In Detroit, they heard from people whose families had moved north as part of the Great Migration, mostly to work in the auto industry, “to live the American dream,” Allen said. Then a refinery is “plopped down in the middle of their neighborhood,” and their houses are now worth $3,000 at most.

The refinery offered buyouts for a section of the neighborhood where more white people lived, Allen said, and “were offering next to nothing for the black segment of the community.”

Rob Fohr, the PC(USA)’s director of Faith Based Investing and Corporate Engagement, said the PC(USA) works in partnership on environmental issues with the Climate Action 100+ coalition.

These visits are in part the result of an instruction from the 2018 General Assembly that MRTI initiate community engagement as part of its work, to “listen to the perspectives and voices of people most impacted by environmental racism.”

The metrics that MRTI is using to measure companies’ progress in environmental action now includes, among its 60 criteria, the impact of the company’s operations on neighboring communities and on the historically marginalized.

Rob Fohr, the PC(USA)’s director of Faith Based Investing and Corporate Engagement, said part of the denomination’s role is to be an ambassador of mission values to the corporations in which the denomination has money invested.
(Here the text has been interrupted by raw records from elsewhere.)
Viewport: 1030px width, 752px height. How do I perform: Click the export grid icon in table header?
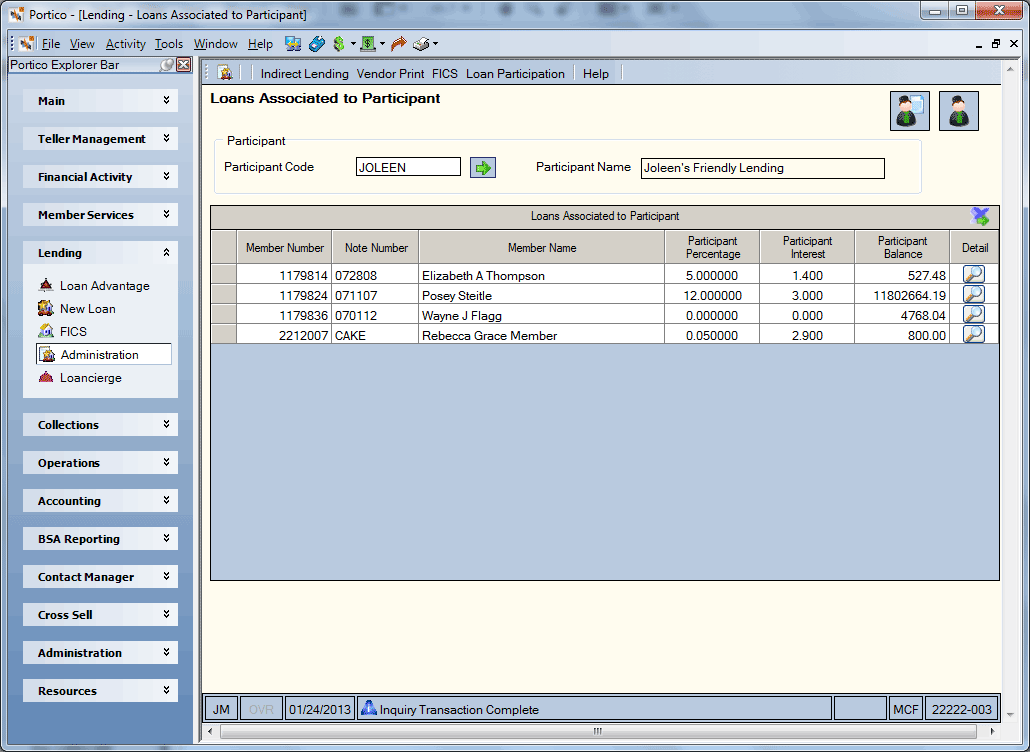click(979, 216)
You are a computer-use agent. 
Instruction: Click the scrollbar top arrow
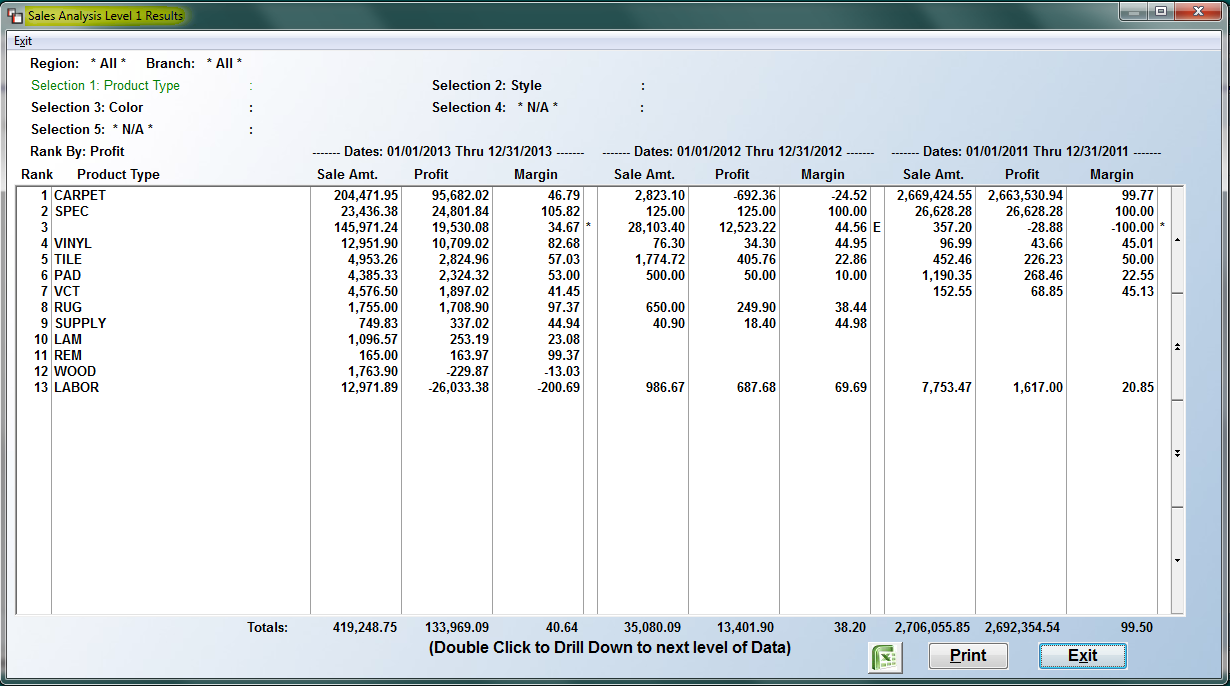point(1177,240)
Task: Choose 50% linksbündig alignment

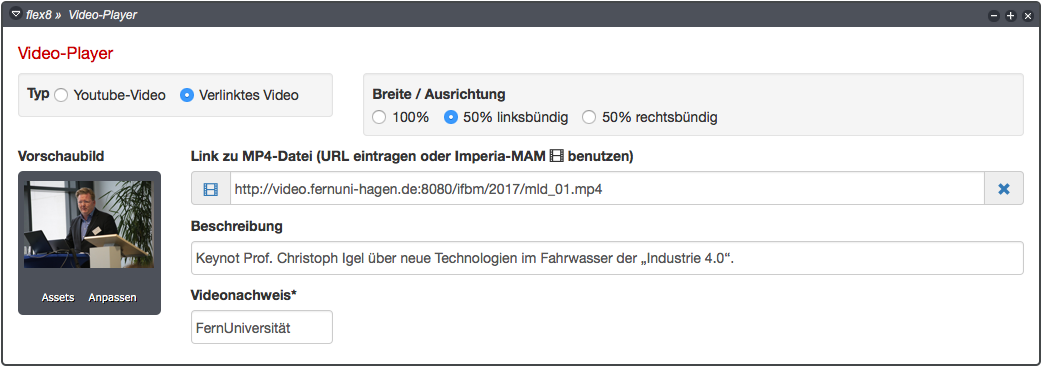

Those investments are significant: including from $9 billion to $11 billion for the Board of Pensions, from $1.5 billion to $2 billion for the Presbyterian Foundation, and sizeable but unknown amounts for individual Presbyterians.

“At what point does our work move into policy?” asked board member Patsy Smith of Oklahoma.

Board member Patsy Smith, a ruling elder from Oklahoma City, said she has sometimes assigned her students to read the book “Toms River,” which chronicles the human costs of toxic dumping of industrial pollutants in one community.

Along with corporate engagement, “at what point does our work move into policy?” – for example, into trying to clean up Super Fund sites or provide health care for those who suffer the effects of pollution, she asked the MRTI representatives.

To some extent, that may be the work of the PC(USA)’s Office of Public Witness, Allen said.

“The policies are obviously much broader than what MRTI does,” Simpson said. “They are national in scope,” and driven by politics and the companies that affect politics. Justice work “is always about pushing back.”